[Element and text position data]
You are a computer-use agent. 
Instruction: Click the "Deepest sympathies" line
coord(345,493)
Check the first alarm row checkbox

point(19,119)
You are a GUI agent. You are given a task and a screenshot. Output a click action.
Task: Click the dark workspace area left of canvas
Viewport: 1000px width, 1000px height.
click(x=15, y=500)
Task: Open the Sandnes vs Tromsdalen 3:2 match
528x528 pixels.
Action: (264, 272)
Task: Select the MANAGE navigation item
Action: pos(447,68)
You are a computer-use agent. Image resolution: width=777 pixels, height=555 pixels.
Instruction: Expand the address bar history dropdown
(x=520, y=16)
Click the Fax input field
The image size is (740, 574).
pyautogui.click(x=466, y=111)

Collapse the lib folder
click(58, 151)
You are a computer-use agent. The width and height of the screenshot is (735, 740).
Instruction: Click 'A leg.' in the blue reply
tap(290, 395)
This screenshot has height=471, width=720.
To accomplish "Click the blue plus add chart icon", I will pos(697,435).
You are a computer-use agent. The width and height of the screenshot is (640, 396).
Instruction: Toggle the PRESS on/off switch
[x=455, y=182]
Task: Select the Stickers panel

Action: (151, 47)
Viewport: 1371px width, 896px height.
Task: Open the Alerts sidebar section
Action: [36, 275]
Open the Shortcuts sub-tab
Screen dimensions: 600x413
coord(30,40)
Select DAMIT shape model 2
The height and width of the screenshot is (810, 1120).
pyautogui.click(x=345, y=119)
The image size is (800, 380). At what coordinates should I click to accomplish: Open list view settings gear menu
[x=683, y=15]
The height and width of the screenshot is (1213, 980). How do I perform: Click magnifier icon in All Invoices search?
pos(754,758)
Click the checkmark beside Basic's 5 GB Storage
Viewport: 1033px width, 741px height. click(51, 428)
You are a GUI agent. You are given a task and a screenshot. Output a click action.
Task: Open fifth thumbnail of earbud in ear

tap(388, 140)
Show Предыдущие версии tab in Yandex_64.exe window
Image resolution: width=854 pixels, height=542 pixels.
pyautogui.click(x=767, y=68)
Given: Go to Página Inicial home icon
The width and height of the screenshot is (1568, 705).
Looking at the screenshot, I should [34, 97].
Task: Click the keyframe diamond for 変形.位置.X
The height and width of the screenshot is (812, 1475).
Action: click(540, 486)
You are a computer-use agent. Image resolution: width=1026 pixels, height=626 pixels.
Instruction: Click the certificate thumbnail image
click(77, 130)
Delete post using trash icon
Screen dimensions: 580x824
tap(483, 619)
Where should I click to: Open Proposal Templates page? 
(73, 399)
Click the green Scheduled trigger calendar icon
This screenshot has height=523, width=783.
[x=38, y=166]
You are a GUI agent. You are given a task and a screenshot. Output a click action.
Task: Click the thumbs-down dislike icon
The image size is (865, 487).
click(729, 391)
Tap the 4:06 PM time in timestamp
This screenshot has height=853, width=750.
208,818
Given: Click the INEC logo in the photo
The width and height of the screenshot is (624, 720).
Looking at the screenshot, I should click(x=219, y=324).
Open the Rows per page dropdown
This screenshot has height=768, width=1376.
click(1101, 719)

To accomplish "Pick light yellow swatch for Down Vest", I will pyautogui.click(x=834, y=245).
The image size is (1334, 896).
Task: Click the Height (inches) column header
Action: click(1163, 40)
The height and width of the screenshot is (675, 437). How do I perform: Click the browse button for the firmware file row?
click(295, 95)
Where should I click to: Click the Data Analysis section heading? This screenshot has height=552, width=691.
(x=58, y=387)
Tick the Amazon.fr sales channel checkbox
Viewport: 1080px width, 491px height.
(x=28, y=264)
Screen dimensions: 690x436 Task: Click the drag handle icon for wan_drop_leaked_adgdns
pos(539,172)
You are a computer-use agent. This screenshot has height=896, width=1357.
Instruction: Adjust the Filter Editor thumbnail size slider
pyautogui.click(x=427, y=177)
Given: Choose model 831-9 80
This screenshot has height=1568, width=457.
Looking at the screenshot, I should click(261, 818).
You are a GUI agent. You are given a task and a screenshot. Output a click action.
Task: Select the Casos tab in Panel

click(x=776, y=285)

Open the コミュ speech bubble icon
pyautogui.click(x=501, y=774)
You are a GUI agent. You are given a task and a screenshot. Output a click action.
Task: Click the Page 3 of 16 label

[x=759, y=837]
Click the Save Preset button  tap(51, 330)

» **Task prompt**:
Output the material above as a Markdown table with the columns Row and Line, numbering each line and leaving out blank lines.

» **Exercise answer**:
| Row | Line |
|---|---|
| 1 | You are a computer-use agent.  |
| 2 | Instruction: Click the "Deepest sympathies" line |
| 3 | coord(345,493) |
| 4 | Check the first alarm row checkbox |
| 5 | point(19,119) |
| 6 | You are a GUI agent. You are given a task and a screenshot. Output a click action. |
| 7 | Task: Click the dark workspace area left of canvas |
| 8 | Viewport: 1000px width, 1000px height. |
| 9 | click(x=15, y=500) |
| 10 | Task: Open the Sandnes vs Tromsdalen 3:2 match |
| 11 | 528x528 pixels. |
| 12 | Action: (264, 272) |
| 13 | Task: Select the MANAGE navigation item |
| 14 | Action: pos(447,68) |
| 15 | You are a computer-use agent. Image resolution: width=777 pixels, height=555 pixels. |
| 16 | Instruction: Expand the address bar history dropdown |
| 17 | (x=520, y=16) |
| 18 | Click the Fax input field |
| 19 | The image size is (740, 574). |
| 20 | pyautogui.click(x=466, y=111) |
| 21 | Collapse the lib folder |
| 22 | click(58, 151) |
| 23 | You are a computer-use agent. The width and height of the screenshot is (735, 740). |
| 24 | Instruction: Click 'A leg.' in the blue reply |
| 25 | tap(290, 395) |
| 26 | This screenshot has height=471, width=720. |
| 27 | To accomplish "Click the blue plus add chart icon", I will pos(697,435). |
| 28 | You are a computer-use agent. The width and height of the screenshot is (640, 396). |
| 29 | Instruction: Toggle the PRESS on/off switch |
| 30 | [x=455, y=182] |
| 31 | Task: Select the Stickers panel |
| 32 | Action: (151, 47) |
| 33 | Viewport: 1371px width, 896px height. |
| 34 | Task: Open the Alerts sidebar section |
| 35 | Action: [36, 275] |
| 36 | Open the Shortcuts sub-tab |
| 37 | Screen dimensions: 600x413 |
| 38 | coord(30,40) |
| 39 | Select DAMIT shape model 2 |
| 40 | The height and width of the screenshot is (810, 1120). |
| 41 | pyautogui.click(x=345, y=119) |
| 42 | The image size is (800, 380). At what coordinates should I click to accomplish: Open list view settings gear menu |
| 43 | [x=683, y=15] |
| 44 | The height and width of the screenshot is (1213, 980). How do I perform: Click magnifier icon in All Invoices search? |
| 45 | pos(754,758) |
| 46 | Click the checkmark beside Basic's 5 GB Storage |
| 47 | Viewport: 1033px width, 741px height. click(51, 428) |
| 48 | You are a GUI agent. You are given a task and a screenshot. Output a click action. |
| 49 | Task: Open fifth thumbnail of earbud in ear |
| 50 | tap(388, 140) |
| 51 | Show Предыдущие версии tab in Yandex_64.exe window |
| 52 | Image resolution: width=854 pixels, height=542 pixels. |
| 53 | pyautogui.click(x=767, y=68) |
| 54 | Given: Go to Página Inicial home icon |
| 55 | The width and height of the screenshot is (1568, 705). |
| 56 | Looking at the screenshot, I should [34, 97]. |
| 57 | Task: Click the keyframe diamond for 変形.位置.X |
| 58 | The height and width of the screenshot is (812, 1475). |
| 59 | Action: click(540, 486) |
| 60 | You are a computer-use agent. Image resolution: width=1026 pixels, height=626 pixels. |
| 61 | Instruction: Click the certificate thumbnail image |
| 62 | click(77, 130) |
| 63 | Delete post using trash icon |
| 64 | Screen dimensions: 580x824 |
| 65 | tap(483, 619) |
| 66 | Where should I click to: Open Proposal Templates page?  |
| 67 | (73, 399) |
| 68 | Click the green Scheduled trigger calendar icon |
| 69 | This screenshot has height=523, width=783. |
| 70 | [x=38, y=166] |
| 71 | You are a GUI agent. You are given a task and a screenshot. Output a click action. |
| 72 | Task: Click the thumbs-down dislike icon |
| 73 | The image size is (865, 487). |
| 74 | click(729, 391) |
| 75 | Tap the 4:06 PM time in timestamp |
| 76 | This screenshot has height=853, width=750. |
| 77 | 208,818 |
| 78 | Given: Click the INEC logo in the photo |
| 79 | The width and height of the screenshot is (624, 720). |
| 80 | Looking at the screenshot, I should click(x=219, y=324). |
| 81 | Open the Rows per page dropdown |
| 82 | This screenshot has height=768, width=1376. |
| 83 | click(1101, 719) |
| 84 | To accomplish "Pick light yellow swatch for Down Vest", I will pyautogui.click(x=834, y=245). |
| 85 | The image size is (1334, 896). |
| 86 | Task: Click the Height (inches) column header |
| 87 | Action: click(1163, 40) |
| 88 | The height and width of the screenshot is (675, 437). How do I perform: Click the browse button for the firmware file row? |
| 89 | click(295, 95) |
| 90 | Where should I click to: Click the Data Analysis section heading? This screenshot has height=552, width=691. |
| 91 | (x=58, y=387) |
| 92 | Tick the Amazon.fr sales channel checkbox |
| 93 | Viewport: 1080px width, 491px height. |
| 94 | (x=28, y=264) |
| 95 | Screen dimensions: 690x436 Task: Click the drag handle icon for wan_drop_leaked_adgdns |
| 96 | pos(539,172) |
| 97 | You are a computer-use agent. This screenshot has height=896, width=1357. |
| 98 | Instruction: Adjust the Filter Editor thumbnail size slider |
| 99 | pyautogui.click(x=427, y=177) |
| 100 | Given: Choose model 831-9 80 |
| 101 | This screenshot has height=1568, width=457. |
| 102 | Looking at the screenshot, I should click(261, 818). |
| 103 | You are a GUI agent. You are given a task and a screenshot. Output a click action. |
| 104 | Task: Select the Casos tab in Panel |
| 105 | click(x=776, y=285) |
| 106 | Open the コミュ speech bubble icon |
| 107 | pyautogui.click(x=501, y=774) |
| 108 | You are a GUI agent. You are given a task and a screenshot. Output a click action. |
| 109 | Task: Click the Page 3 of 16 label |
| 110 | [x=759, y=837] |
| 111 | Click the Save Preset button  tap(51, 330) |